With increasing global mobility and migration, second language programs operate internationally. Traditional countries of emigration such as Italy, Greece, Korea and Japan now have their own second language programs. The UK, Canada, New Zealand and the US all have long-standing and large programs. Hundreds of thousands of refugee and migrant students have received support through the program, which is recognized internationally as a highly successful model developed over decades in response to the language and learning needs of migrant and refugee students.

Since incorporation of the remaining intensive ESL New Arrivals component of the ESL Program into general education funding for state government schools by the Rudd Labor Government in 2008, the NSW Government has assumed full, devolved responsibility for the English language education of immigrant and refugee students enrolled in NSW public schools.

NSW Government’s sign-up to the Commonwealth Government’s National Schools Plan entails commitment to ambitious performance targets related to benchmarks set by the highest performing education systems, Shanghai, Finland and Hong Kong2. This commitment is being undertaken off the back of Australia’s stalled or slipping performance, over the last decade, on international tests of reading, mathematics and science, as well as on national tests of literacy and numeracy3. These results, showing sustained gaps in the performance of different student groups, have persisted despite increased investment in education and in the context of school devolution and choice policies accompanied by increased social stratification of schooling.
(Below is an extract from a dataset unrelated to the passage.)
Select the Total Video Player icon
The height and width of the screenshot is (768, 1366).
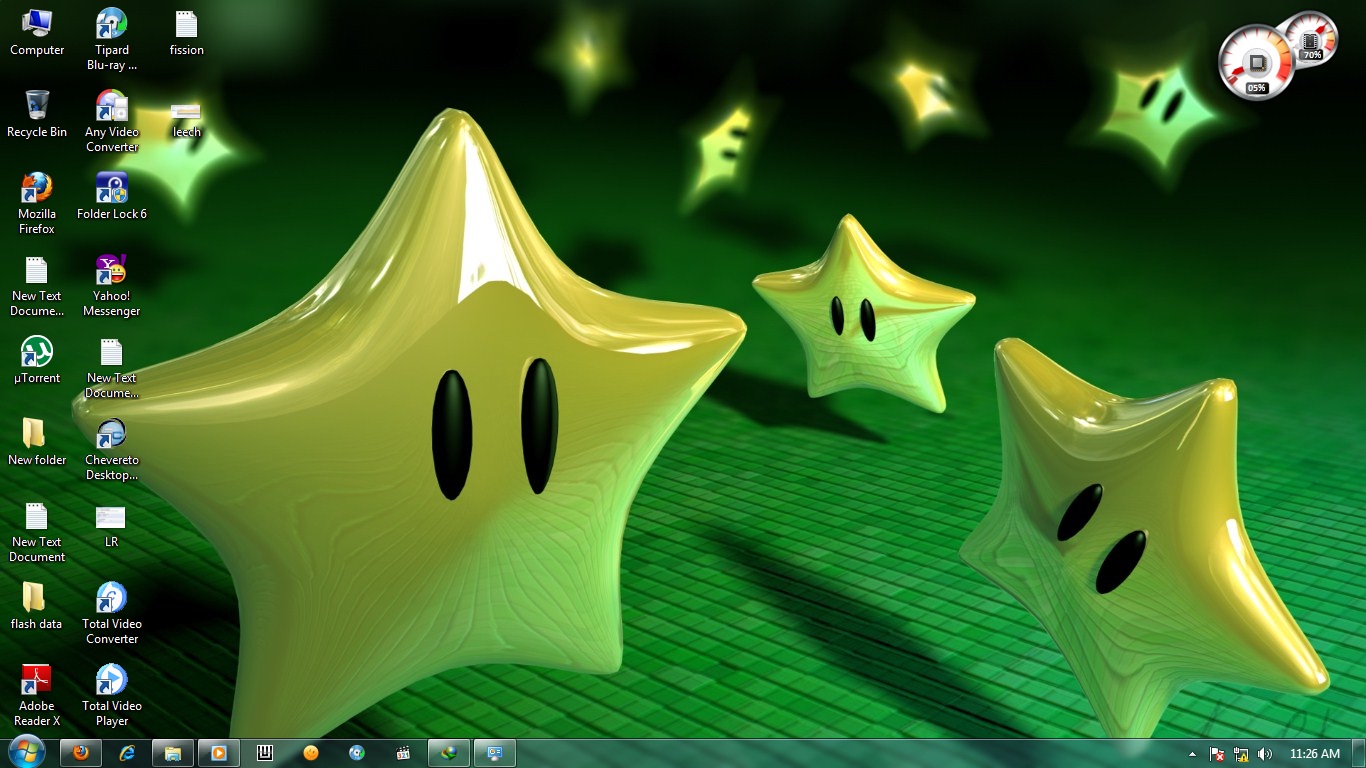click(111, 681)
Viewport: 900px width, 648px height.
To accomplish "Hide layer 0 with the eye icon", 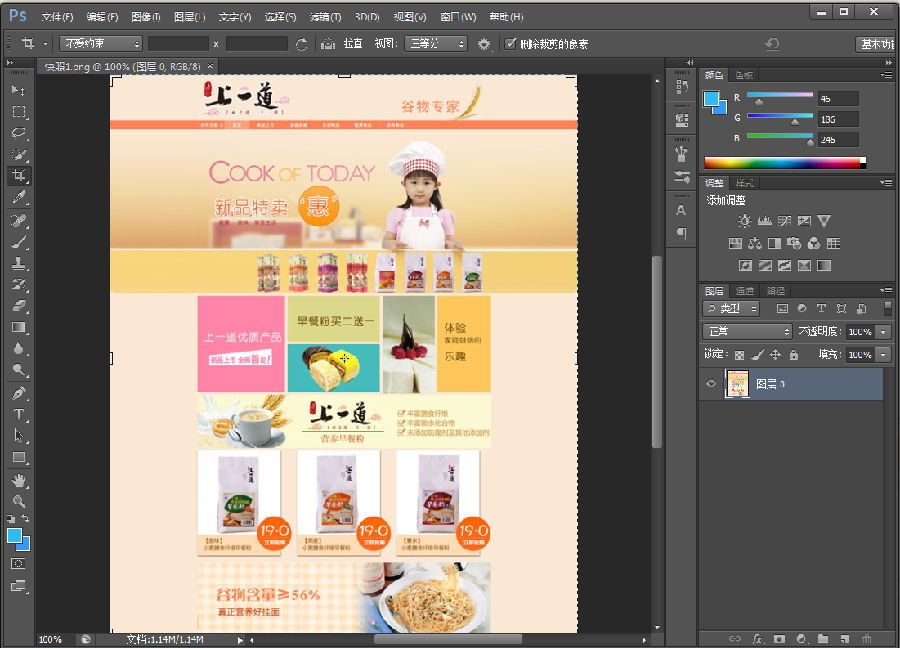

In this context, the success of reform efforts aimed at improving the outcomes of schooling can only come from a whole-of-system strategy of raising the performance of all students while at the same time reducing the ‘long tail’ of underperformance associated with learning

1 This figure consists of 86,000 students currently receiving support and an additional 50,000 identified as needing but not receiving ESL support. See Vinson, T. (2007). Dropping off the edge: The distribution of disadvantage in Australia, Jesuit and Catholic Social Services: Melbourne. 2 Nous Group (2011) Schooling Challenges and Opportunities: A Report for the Review of

Funding for Schooling Panel. p.47 3 Jensen, B. (2012) Catching up: Learning from the best school systems in East Asia,Report from the Grattan Institute. Victoria.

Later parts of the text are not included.